I've just finished my mech eng diploma and to keep up solidworks and drawing practice thought I'd dust off my silly "Bullpuppest Bullpup" idea. It's not really for ever actually making, but just exploring weird ideas based on some workshop experience and watching a lot of Forgotten Weapons and other gun disassembly. It's loosely based on the TBK-022PM, the F-2000, and some of those weapons that turn the bullet from the magazine to chambering. Awful complicated mechanics all around.
Anyway, I was going to make it in 5.56x45 NATO as I'm in a NATO country and assumed that would be the easiest ammunition to get (as well as pre-cut M16 or AR-15 barrels or whatever, and I didn't want to fiddle with ballistics really). However, I've had a heck of a time finding the technical drawings for the round (STANAG 4178)/chamber/magazine well dimensions to design around. (Yes, apparently it's not actually an accepted standard, but it would be nice to have something to work around)
I've also noticed that a lot of the supplied technical drawings are very old scans of very old drawings, with almost unreadable dimensions (and are often incomplete). Every AK-47M drawing that I seem to find, something that I feel must have an abundance of drawings, seems to be a tiny grainy picture maybe with cursive Cyrillic written all over it or something. M16A1 etc seems to also. Also, a lot of drawings have one or two dimensions missing that would be trivial to measure and include in a 3D model.
So I thought it would be a good practice project for me to take some of these old drawings and after much examination, interpretation, and discussion (and potentially measuring actual objects), reproduce the drawings in a very clear and readable format. The actual making of 3D models (especially if they are traditionally machined parts) does not take very long once dimensioned, and I can upload them here or where-ever. Solidworks is actually pretty intrusive with what details about your computer it includes in drawings/parts, so probably PDFs until I can work out how to scrub everything with the Admin tool SW has (if possible, hexeditors maybe).
I'm also pretty open to just changing the ammunition/magazine standard etc. to whatever, even a made up one.
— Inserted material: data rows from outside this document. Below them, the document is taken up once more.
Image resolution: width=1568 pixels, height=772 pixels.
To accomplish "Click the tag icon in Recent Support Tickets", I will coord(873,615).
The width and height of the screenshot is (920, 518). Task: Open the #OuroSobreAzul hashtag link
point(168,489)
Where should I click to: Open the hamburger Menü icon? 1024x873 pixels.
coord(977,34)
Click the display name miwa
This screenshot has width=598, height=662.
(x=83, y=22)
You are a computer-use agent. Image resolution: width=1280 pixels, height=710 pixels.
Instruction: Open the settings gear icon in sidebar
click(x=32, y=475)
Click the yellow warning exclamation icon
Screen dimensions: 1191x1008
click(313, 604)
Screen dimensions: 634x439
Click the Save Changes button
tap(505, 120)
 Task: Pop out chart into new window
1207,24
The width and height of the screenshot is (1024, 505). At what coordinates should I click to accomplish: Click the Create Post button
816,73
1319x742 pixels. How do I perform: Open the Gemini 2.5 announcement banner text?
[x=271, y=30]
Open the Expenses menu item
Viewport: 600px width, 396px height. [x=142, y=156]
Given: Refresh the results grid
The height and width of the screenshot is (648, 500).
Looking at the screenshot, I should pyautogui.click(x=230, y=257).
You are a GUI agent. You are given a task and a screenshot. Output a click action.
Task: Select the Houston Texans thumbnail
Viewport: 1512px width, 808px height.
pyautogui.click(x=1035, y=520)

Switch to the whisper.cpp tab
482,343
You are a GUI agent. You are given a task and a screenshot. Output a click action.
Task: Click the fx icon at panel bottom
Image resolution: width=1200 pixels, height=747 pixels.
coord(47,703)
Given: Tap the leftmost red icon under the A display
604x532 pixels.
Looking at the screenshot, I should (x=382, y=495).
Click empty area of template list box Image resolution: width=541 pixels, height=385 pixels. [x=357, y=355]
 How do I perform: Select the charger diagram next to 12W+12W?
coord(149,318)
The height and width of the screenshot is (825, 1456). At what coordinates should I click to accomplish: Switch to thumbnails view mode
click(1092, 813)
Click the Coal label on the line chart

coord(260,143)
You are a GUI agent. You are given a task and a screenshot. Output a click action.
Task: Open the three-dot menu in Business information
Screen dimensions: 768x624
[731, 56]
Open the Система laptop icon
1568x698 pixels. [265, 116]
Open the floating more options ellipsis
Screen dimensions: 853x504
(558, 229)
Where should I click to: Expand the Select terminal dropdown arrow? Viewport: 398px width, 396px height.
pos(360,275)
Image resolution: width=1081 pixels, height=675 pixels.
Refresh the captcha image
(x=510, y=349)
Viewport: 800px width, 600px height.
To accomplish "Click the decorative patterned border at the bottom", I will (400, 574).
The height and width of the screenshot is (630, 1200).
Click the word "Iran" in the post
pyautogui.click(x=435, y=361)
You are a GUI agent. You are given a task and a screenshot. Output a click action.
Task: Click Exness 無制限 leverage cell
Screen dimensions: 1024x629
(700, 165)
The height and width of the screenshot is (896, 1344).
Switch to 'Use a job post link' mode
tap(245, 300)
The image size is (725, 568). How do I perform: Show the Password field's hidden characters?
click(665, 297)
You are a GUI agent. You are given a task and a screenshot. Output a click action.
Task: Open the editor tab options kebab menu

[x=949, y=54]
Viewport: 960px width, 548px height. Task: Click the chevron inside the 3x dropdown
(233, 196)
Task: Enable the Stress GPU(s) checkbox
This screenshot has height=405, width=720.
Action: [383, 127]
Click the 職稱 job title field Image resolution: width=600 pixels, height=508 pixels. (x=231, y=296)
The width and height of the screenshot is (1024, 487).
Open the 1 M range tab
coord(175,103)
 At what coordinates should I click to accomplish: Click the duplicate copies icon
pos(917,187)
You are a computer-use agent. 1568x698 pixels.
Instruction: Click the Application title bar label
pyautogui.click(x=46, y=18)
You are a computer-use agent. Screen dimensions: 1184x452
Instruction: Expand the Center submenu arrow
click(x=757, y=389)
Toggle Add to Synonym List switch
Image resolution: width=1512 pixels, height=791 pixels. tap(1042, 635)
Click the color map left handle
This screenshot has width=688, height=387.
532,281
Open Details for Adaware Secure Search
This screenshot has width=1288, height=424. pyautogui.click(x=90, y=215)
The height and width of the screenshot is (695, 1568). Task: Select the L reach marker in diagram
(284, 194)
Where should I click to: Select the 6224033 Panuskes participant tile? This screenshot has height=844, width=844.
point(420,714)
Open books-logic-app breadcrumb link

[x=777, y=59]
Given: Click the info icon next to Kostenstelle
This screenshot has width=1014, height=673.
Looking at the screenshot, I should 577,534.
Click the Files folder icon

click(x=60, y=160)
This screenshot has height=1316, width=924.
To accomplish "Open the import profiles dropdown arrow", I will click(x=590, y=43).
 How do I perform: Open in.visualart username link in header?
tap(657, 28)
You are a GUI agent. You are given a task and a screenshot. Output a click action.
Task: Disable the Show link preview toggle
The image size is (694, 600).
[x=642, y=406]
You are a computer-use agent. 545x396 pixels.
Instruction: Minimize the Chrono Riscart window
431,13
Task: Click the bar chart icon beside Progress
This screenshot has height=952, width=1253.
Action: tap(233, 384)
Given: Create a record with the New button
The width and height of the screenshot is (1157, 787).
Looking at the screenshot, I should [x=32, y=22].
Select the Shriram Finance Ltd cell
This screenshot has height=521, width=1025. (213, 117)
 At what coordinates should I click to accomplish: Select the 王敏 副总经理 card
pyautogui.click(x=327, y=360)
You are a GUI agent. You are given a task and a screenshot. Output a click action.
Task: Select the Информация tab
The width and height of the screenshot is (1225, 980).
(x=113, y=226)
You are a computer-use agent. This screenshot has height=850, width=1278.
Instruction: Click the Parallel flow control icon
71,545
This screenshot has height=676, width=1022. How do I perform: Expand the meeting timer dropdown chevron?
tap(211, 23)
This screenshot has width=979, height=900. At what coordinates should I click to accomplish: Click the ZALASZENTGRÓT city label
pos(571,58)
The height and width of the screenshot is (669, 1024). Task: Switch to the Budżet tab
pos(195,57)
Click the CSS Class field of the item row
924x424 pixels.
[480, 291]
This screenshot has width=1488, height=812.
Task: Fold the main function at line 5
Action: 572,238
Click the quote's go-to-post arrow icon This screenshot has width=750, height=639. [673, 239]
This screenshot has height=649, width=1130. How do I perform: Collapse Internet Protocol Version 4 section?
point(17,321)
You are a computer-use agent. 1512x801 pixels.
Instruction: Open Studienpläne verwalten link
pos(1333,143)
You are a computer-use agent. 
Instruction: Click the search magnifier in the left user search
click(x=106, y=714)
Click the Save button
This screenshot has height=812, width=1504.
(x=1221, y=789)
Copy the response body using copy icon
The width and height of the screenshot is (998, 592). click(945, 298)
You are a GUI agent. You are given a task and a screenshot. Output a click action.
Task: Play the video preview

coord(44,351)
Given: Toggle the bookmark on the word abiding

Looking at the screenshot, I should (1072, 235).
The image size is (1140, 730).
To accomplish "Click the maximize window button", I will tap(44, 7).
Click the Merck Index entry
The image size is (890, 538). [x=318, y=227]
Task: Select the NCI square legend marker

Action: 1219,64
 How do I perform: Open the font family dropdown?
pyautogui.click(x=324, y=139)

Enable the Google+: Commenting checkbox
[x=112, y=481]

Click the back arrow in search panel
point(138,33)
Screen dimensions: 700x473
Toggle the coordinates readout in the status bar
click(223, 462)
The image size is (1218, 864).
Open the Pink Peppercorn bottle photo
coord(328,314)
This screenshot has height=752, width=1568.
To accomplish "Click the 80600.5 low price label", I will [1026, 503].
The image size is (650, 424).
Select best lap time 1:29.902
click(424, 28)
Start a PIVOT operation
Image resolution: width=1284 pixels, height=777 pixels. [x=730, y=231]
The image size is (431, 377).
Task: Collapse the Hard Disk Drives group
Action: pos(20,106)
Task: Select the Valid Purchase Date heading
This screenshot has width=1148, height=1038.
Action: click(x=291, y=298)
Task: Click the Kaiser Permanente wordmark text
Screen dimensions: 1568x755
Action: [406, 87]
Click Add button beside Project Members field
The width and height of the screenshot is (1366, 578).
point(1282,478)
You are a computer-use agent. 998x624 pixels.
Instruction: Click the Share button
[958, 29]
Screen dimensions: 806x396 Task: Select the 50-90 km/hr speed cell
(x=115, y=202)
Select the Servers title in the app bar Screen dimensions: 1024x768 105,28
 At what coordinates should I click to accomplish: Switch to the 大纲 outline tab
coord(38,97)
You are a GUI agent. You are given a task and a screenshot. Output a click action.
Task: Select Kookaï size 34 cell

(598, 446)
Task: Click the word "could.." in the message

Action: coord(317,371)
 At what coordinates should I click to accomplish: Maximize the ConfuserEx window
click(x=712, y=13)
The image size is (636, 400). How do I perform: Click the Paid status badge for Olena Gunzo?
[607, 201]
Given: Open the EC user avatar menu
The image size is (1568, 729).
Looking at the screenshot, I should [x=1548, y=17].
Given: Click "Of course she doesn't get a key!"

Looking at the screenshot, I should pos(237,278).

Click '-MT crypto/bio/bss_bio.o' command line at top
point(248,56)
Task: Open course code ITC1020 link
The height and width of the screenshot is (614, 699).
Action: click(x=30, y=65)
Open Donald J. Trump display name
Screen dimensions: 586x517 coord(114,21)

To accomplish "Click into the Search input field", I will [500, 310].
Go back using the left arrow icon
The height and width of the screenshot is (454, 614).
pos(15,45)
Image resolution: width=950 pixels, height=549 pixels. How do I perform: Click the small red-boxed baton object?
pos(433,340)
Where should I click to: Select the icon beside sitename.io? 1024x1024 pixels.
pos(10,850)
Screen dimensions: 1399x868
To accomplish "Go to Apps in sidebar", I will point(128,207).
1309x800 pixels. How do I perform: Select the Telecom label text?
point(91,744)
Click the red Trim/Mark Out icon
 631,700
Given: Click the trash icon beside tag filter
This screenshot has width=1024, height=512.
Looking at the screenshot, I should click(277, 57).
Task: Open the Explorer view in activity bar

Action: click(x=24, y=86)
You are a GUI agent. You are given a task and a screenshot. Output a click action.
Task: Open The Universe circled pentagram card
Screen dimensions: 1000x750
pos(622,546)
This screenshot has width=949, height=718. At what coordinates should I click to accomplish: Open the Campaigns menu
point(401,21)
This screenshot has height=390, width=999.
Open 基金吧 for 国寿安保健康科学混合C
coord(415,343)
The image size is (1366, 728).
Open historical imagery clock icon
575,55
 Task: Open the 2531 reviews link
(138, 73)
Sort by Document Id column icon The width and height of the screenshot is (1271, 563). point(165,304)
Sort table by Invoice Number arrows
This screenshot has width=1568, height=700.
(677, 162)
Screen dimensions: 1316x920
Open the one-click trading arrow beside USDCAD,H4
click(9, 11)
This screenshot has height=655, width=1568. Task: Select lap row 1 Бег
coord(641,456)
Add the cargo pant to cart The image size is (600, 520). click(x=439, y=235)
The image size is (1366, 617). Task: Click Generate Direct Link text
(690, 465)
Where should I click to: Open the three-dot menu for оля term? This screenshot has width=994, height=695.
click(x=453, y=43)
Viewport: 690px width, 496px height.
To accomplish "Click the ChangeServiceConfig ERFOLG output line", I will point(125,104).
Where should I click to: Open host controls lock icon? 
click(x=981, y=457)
Can't do any physical testing, but would work fine for a "fantasy" gun for like... idk, an imaginary modern soviet Industrial Concern. The US Army seems to want its funny high powered 277 Fury with the stainless case base (is that really the best way of doing things).
It's also fine to roleplay as an engineer or end user with complaints and stuff around the design, but don't get too heated about it. This is mostly just a project to whet teeth on and get brain juices flowing.
What do I want from gun nerds? Interpretation of technical drawings Measurements for real parts (e.g. I could not find the STANAG magazine feed lip dimensions or how far the catch is from the lips etc, some parts could be reverse engineered based on the size of the round). Access to lots of parts is impractical, so we'd basically guess and decide what the tolerances were based on other parts. Design suggestions/comments (mostly for fun, this is a very silly design)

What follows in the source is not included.